If you're tracking your macros, or otherwise on a strict diet, you probably found yourself eating a lot of chicken breast. Now we're not claiming it's impossible to flavor chicken breast, let's just say if the only flavorful treat you allow yourself for weeks is your carb free, chocolate brownie protein powder, it's going to be tough to stick to your meal plan. If this is your current state, give these a shot:
Since we took a stab at chicken, we're starting this list with another lean meat: Bison. If you haven't had a bison burger before, you're in for a treat. The bison meat I grab from my local grocery store has about 40g of protein and 5g of fat per serving which I can fit into my macros even on a cut. While lean beef is another good option, I find bison is a lot more flavorful at low fat contents and can be used in any recipe you would've used ground beef in.
Other good alternatives are ground turkey, lean beef and white fish.
What's more bland than chicken breast? Chicken and rice. Next on our list is a grain that packs a protein punch. We're not going to lie and tell you quinoa is the most flavorful option out there, but when a single one cup serving of this grain packs 8 grams of protein whereas the equivalent rice only has half of that, we think it's a great addition to your diet. Serve it warm as a rice substitute or chilled in a salad.
Here's a fun breakfast even bodybuilders can manage. There are a million recipes out there already, pick any of them and add a scoop of protein powder and a bit more milk to adjust this recipe to fit your macros. If you use nonfat yogurt and milk, then a typical serving ends up around 450 calories with 40g of protein. I like to add frozen berries with a scoop of strawberry protein powder in mine for a tasty, healthy and fast meal in the morning.
Unless you live under a rock, you've heard the benefits of adding Omega 3 fatty acids to your diet. For lifters, this could mean everything from faster muscle gainz, reduced belly fat, and improved heart and joint health. Who doesn't want all of that? Eat a meal with salmon at least once a week and consider supplementing with Omega 3 fish oil pills. This fish is tasty on it's own so we like to bake ours in the oven over foil with asparagus, seasoned lightly, with a few slices of lemon.

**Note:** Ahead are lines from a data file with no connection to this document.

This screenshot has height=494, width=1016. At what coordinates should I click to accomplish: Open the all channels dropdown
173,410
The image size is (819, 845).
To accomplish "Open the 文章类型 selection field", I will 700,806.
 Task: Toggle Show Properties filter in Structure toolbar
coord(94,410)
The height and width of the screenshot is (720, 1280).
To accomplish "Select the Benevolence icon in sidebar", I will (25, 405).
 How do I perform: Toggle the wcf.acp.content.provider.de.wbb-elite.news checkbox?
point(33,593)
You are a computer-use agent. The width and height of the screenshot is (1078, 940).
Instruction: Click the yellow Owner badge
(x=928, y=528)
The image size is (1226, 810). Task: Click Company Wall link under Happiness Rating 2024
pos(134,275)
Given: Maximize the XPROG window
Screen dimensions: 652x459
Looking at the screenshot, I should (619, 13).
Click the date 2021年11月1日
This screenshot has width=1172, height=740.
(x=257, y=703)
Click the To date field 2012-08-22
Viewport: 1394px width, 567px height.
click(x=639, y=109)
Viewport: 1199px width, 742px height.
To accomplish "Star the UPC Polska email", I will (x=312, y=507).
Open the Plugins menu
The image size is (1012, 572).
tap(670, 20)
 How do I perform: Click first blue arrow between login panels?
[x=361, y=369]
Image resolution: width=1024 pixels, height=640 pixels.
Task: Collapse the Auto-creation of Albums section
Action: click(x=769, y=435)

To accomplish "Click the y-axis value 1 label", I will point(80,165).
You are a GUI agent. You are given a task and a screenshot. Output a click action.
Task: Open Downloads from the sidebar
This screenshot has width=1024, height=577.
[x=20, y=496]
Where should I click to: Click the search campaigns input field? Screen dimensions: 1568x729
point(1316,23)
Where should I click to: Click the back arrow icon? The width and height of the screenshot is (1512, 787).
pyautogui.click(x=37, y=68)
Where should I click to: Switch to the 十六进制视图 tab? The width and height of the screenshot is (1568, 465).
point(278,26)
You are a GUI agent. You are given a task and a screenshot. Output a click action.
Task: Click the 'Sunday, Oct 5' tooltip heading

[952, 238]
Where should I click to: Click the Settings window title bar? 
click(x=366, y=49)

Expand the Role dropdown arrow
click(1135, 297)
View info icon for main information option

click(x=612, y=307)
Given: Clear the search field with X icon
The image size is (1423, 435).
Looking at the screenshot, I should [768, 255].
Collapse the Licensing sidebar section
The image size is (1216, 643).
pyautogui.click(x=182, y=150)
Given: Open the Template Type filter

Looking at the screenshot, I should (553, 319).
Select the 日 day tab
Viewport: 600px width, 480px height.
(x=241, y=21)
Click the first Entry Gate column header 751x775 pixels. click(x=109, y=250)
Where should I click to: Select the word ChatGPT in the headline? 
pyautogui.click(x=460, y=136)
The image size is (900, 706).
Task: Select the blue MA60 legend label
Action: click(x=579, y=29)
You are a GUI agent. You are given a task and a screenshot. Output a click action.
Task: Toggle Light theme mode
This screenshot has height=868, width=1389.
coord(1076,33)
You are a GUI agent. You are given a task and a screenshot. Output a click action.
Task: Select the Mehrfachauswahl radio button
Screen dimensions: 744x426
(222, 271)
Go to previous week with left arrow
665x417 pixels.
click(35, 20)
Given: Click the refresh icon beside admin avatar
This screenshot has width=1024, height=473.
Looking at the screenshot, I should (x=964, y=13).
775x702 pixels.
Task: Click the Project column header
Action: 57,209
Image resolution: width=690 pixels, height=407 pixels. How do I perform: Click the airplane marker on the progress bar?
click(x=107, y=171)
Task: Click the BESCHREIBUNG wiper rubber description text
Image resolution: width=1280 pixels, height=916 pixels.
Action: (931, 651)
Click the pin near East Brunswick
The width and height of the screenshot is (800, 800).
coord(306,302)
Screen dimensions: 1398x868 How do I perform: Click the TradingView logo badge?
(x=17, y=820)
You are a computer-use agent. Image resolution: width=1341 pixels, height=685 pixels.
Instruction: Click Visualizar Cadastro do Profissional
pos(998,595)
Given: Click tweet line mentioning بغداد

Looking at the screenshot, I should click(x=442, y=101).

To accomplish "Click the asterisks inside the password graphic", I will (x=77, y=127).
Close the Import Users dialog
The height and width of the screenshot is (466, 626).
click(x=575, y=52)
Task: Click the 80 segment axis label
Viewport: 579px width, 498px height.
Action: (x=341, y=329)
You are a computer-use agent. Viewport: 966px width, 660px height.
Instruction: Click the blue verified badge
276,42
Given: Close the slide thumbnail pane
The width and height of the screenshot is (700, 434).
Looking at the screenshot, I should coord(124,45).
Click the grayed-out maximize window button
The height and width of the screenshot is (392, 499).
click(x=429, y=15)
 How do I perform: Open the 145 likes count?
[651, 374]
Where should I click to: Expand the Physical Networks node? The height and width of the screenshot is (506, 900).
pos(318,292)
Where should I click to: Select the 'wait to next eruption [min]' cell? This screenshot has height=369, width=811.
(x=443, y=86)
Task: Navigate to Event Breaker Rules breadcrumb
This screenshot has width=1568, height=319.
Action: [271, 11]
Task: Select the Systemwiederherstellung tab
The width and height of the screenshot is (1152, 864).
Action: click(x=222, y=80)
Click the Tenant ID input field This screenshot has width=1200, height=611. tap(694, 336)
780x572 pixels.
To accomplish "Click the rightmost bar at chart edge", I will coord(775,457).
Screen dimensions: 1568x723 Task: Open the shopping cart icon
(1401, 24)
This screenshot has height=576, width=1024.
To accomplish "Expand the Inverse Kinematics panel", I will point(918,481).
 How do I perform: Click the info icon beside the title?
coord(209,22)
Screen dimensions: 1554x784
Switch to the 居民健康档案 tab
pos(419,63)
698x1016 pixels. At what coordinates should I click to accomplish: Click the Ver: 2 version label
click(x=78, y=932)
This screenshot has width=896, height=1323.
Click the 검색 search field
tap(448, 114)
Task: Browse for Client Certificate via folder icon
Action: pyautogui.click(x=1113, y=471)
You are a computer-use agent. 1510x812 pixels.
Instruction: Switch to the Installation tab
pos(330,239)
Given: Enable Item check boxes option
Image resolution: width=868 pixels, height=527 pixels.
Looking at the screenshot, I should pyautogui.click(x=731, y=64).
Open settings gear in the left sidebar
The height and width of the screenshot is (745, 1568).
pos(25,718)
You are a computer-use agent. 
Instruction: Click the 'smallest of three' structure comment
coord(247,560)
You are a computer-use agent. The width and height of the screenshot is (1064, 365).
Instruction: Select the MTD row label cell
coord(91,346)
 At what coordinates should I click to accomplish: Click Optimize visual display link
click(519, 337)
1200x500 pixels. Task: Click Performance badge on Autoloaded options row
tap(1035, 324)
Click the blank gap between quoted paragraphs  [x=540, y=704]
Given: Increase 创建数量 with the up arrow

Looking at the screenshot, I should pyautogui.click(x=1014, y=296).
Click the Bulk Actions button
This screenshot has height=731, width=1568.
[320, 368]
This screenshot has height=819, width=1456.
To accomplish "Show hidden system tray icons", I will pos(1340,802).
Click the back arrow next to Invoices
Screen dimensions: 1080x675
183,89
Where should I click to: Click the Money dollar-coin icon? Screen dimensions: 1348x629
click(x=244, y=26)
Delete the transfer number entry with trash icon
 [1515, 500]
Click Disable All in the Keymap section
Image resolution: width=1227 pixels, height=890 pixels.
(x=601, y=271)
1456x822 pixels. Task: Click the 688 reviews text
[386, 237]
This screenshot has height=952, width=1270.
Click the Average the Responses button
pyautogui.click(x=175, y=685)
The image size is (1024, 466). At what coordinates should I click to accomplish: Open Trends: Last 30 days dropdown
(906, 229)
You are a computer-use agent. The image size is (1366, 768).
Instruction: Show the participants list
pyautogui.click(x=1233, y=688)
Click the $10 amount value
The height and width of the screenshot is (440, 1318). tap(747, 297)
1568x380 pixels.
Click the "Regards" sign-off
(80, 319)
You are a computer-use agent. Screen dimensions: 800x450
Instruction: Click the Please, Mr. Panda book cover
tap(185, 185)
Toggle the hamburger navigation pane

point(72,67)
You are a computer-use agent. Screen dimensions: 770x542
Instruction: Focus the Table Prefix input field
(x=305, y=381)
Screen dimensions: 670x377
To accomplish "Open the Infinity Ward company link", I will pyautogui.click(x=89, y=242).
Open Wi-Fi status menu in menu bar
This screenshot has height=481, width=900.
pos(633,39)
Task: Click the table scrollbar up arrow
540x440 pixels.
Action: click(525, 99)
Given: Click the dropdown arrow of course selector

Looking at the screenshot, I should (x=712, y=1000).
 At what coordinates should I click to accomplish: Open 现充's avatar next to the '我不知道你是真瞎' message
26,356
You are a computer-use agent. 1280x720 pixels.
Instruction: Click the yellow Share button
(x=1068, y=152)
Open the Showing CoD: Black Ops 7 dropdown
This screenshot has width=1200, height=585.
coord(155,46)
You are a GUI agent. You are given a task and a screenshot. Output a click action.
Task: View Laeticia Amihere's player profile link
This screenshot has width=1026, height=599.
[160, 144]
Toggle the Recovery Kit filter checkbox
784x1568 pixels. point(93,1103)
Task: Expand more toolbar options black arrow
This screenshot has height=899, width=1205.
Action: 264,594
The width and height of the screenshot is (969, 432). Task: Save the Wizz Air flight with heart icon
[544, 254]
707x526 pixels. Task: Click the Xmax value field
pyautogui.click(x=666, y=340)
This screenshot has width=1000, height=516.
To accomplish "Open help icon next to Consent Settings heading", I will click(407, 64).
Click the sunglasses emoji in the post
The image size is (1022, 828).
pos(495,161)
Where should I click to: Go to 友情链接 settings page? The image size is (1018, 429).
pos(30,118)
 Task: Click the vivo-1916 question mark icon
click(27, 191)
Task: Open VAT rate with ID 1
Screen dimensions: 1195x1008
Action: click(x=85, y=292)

Coffee? Don't mind if I do!
Okay, this one isn't a food per se, but it's a force multiplier when added to your diet. Loaded with antioxidants, it is suggested that coffee consumption may reduce your risk of developing some forms of cancer and help protect you from diseases like alzheimer's and dementia and even cardiovascular disease. Top it off with it's well known stimulant effects that can help you cut fat and perform better in the gym and we think everyone could benefit from a little coffee to start their days!